- INPUT DATA:
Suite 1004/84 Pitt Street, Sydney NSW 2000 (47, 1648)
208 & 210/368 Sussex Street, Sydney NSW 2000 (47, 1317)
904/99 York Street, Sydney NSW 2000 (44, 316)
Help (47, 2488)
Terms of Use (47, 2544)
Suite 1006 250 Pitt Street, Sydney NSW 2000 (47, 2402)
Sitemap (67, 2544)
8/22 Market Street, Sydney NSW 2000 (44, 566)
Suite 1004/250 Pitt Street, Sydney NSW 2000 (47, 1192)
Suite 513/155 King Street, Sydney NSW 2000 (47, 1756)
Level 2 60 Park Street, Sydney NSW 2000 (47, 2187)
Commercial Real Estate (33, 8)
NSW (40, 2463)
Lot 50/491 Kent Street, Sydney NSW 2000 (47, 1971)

- ASSIGNMENT: Please repeat the lines above exactly, beginning with the line that contains "Terms of Use (47, 2544)" and ending with the final one.

- SOLUTION FOR THIS TASK:
Terms of Use (47, 2544)
Suite 1006 250 Pitt Street, Sydney NSW 2000 (47, 2402)
Sitemap (67, 2544)
8/22 Market Street, Sydney NSW 2000 (44, 566)
Suite 1004/250 Pitt Street, Sydney NSW 2000 (47, 1192)
Suite 513/155 King Street, Sydney NSW 2000 (47, 1756)
Level 2 60 Park Street, Sydney NSW 2000 (47, 2187)
Commercial Real Estate (33, 8)
NSW (40, 2463)
Lot 50/491 Kent Street, Sydney NSW 2000 (47, 1971)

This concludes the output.